* **What you will do**
Copy out all of the data below verbatim, line for line.

Raw data:
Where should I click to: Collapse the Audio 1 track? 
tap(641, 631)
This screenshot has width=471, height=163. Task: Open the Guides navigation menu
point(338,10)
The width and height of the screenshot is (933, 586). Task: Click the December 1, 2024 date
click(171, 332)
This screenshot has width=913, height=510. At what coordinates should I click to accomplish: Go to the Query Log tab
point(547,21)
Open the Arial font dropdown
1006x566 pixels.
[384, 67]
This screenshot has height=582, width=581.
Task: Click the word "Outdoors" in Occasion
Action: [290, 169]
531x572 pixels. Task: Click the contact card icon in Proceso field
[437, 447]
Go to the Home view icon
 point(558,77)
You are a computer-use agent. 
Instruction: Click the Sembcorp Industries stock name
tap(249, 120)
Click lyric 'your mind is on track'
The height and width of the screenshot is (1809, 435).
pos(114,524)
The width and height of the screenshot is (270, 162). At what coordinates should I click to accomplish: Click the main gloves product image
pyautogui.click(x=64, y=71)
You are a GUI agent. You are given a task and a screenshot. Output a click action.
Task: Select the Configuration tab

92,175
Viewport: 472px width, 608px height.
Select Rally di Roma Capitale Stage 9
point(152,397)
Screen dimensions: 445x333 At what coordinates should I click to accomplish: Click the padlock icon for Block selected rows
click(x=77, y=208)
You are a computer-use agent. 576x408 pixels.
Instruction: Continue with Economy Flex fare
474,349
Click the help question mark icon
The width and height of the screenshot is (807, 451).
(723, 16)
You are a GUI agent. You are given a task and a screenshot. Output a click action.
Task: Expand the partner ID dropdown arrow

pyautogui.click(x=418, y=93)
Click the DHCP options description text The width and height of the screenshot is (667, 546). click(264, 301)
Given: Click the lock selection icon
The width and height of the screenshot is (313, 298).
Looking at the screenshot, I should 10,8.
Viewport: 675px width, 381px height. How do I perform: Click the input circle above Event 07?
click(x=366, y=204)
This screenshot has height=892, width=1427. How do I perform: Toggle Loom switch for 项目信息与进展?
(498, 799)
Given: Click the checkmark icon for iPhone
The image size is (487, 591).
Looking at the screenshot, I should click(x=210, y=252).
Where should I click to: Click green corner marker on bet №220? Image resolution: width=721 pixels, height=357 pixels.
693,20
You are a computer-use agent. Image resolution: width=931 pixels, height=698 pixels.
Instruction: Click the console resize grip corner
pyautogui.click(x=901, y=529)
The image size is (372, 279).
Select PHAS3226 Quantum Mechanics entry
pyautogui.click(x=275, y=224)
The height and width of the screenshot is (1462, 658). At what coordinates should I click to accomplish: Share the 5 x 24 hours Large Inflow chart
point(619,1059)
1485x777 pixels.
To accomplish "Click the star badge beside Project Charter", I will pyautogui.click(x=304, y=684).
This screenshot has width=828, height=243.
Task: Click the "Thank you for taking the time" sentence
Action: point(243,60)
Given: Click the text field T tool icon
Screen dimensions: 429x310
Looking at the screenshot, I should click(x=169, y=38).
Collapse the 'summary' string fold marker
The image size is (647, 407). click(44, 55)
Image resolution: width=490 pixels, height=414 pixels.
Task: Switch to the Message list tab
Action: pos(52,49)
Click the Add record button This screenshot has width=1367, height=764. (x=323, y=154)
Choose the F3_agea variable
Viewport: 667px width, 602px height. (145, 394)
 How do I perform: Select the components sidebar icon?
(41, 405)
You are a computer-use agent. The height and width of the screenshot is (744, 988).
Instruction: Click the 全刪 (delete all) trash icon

* **Solution to the problem**
Where should I click to: Collapse the Audio 1 track? 
tap(641, 631)
This screenshot has width=471, height=163. Task: Open the Guides navigation menu
point(338,10)
The width and height of the screenshot is (933, 586). Task: Click the December 1, 2024 date
click(171, 332)
This screenshot has width=913, height=510. At what coordinates should I click to accomplish: Go to the Query Log tab
point(547,21)
Open the Arial font dropdown
1006x566 pixels.
[384, 67]
This screenshot has height=582, width=581.
Task: Click the word "Outdoors" in Occasion
Action: [290, 169]
531x572 pixels. Task: Click the contact card icon in Proceso field
[437, 447]
Go to the Home view icon
 point(558,77)
You are a computer-use agent. 
Instruction: Click the Sembcorp Industries stock name
tap(249, 120)
Click lyric 'your mind is on track'
The height and width of the screenshot is (1809, 435).
pos(114,524)
The width and height of the screenshot is (270, 162). At what coordinates should I click to accomplish: Click the main gloves product image
pyautogui.click(x=64, y=71)
You are a GUI agent. You are given a task and a screenshot. Output a click action.
Task: Select the Configuration tab

92,175
Viewport: 472px width, 608px height.
Select Rally di Roma Capitale Stage 9
point(152,397)
Screen dimensions: 445x333 At what coordinates should I click to accomplish: Click the padlock icon for Block selected rows
click(x=77, y=208)
You are a computer-use agent. 576x408 pixels.
Instruction: Continue with Economy Flex fare
474,349
Click the help question mark icon
The width and height of the screenshot is (807, 451).
(723, 16)
You are a GUI agent. You are given a task and a screenshot. Output a click action.
Task: Expand the partner ID dropdown arrow

pyautogui.click(x=418, y=93)
Click the DHCP options description text The width and height of the screenshot is (667, 546). click(264, 301)
Given: Click the lock selection icon
The width and height of the screenshot is (313, 298).
Looking at the screenshot, I should 10,8.
Viewport: 675px width, 381px height. How do I perform: Click the input circle above Event 07?
click(x=366, y=204)
This screenshot has height=892, width=1427. How do I perform: Toggle Loom switch for 项目信息与进展?
(498, 799)
Given: Click the checkmark icon for iPhone
The image size is (487, 591).
Looking at the screenshot, I should click(x=210, y=252).
Where should I click to: Click green corner marker on bet №220? Image resolution: width=721 pixels, height=357 pixels.
693,20
You are a computer-use agent. Image resolution: width=931 pixels, height=698 pixels.
Instruction: Click the console resize grip corner
pyautogui.click(x=901, y=529)
The image size is (372, 279).
Select PHAS3226 Quantum Mechanics entry
pyautogui.click(x=275, y=224)
The height and width of the screenshot is (1462, 658). At what coordinates should I click to accomplish: Share the 5 x 24 hours Large Inflow chart
point(619,1059)
1485x777 pixels.
To accomplish "Click the star badge beside Project Charter", I will pyautogui.click(x=304, y=684).
This screenshot has width=828, height=243.
Task: Click the "Thank you for taking the time" sentence
Action: point(243,60)
Given: Click the text field T tool icon
Screen dimensions: 429x310
Looking at the screenshot, I should click(x=169, y=38).
Collapse the 'summary' string fold marker
The image size is (647, 407). click(44, 55)
Image resolution: width=490 pixels, height=414 pixels.
Task: Switch to the Message list tab
Action: pos(52,49)
Click the Add record button This screenshot has width=1367, height=764. (x=323, y=154)
Choose the F3_agea variable
Viewport: 667px width, 602px height. (145, 394)
 How do I perform: Select the components sidebar icon?
(41, 405)
You are a computer-use agent. The height and width of the screenshot is (744, 988).
Instruction: Click the 全刪 (delete all) trash icon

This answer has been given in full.